Not only that, but it should be obvious that public
consumption goes up when the public is literate and
public consumption goes down when the can't read.

One of the greatest effects of the Gutenberg Press?

Increased literacy.

An increased market for books.

Every time a new information medium comes to us the
powers-that-be are terrified, and this is true of a
much wider world than just the world of information
as we saw when the world switched to electricity as
many of the gas moguls stood by and watched, others
got into electricity, while yet others sabotaged an
early electric industry in the hopes it should just
vanish into thin air.

The question is:  would anyone be better off having
stayed with gas instead of electricity?

What we have now is a new world of electronics, and
that world can carry information from anyone to any
other person or group of people, no matter how many
there are, instantaneously and an no expense.  Well
. . .not enough to really measure.

Remember the promise of nuclear power?

"Electricity too cheap to meter?"

It never happened, did it?  But it scared most of a
whole world of producers of electricity.

Today we have books that are too cheap to meter.

I have, at my house, presuming things there are the
way I hope they are, a single DVD containing 20,000
separate eBooks, even allowing for a duplication of
several hundred titles, and this DVD costs about $1
to copy and mail to someone in the United States.

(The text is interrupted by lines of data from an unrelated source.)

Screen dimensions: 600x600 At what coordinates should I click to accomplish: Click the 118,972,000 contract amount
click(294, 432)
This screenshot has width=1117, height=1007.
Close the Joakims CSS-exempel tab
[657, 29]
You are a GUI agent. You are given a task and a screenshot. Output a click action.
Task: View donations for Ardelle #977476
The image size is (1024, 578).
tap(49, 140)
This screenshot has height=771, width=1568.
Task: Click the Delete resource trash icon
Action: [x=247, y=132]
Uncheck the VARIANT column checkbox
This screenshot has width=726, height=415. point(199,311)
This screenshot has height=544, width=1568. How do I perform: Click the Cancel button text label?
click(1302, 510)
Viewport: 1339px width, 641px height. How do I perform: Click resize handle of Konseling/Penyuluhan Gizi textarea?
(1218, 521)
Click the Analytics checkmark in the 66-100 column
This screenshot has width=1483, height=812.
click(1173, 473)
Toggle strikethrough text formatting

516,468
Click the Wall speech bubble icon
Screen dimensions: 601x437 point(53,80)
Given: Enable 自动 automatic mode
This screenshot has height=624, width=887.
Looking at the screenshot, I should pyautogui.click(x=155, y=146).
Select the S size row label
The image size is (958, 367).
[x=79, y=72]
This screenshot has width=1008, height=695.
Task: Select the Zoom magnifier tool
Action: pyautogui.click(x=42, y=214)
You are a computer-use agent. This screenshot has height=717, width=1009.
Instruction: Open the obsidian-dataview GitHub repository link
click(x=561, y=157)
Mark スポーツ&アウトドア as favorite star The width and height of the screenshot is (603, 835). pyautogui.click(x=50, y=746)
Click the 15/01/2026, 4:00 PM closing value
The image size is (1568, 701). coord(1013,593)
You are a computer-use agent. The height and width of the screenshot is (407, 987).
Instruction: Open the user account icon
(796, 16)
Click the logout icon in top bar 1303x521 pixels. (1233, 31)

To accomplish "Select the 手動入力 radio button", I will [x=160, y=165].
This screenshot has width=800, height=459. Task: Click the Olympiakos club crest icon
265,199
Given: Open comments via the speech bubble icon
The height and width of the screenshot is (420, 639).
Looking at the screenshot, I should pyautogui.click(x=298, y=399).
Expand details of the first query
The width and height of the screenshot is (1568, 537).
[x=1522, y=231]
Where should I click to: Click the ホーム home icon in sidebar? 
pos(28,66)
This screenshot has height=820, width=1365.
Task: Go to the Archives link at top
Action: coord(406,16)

I couldn't bring it with me because your copyrights
are different than ours, and I didn't want to flout
your copyright laws in any way whatsoever.  Yet, it
IS my point that your recent copyright extensions--
and ours--were solely and completely created simply
to stop such things as this DVD.

To the best of my knowledge, everything on that DVD
is public domain in the United States, though a DVD
with 20,000 eBooks researched to a 99.99% accuracy,
as far as copyright goes, will still obviously have
2 items erroneously included on it, so I always ask
that people let us know if they find anything there
that ought not be included.

The idea of carrying 20,000 books in a package that
weighs one ounce and costs $1 to create and ship is
anethema to most publishers, and even to educators,
many of whom still want to keep as much of knowlege
in their own purview as possible.

This is as it always has been. . .those who want to
keep control of the past. . .versus those who would
prefer a better future:  even if it is out of their
own direct control.

I suggest you listen to the John D. Rockefeller-ish
character in The Man In The White Suit when he says
that the cotton gin was a bad thing, for those from
whom control of it was lost.  This is a great movie
starring Alec Guiness, most strongly recommended.

It addresses these concepts extremely well, what if
someone invents something that never wears out, has
little or no production cost, and would turn worlds
on their heads?  The movie is from around 1950, and
the subject is artificial fibers such as nylon.

Have you noticed that the nylon products of today's
marketplace are more expensive and do not last long
when compared to those of decades ago?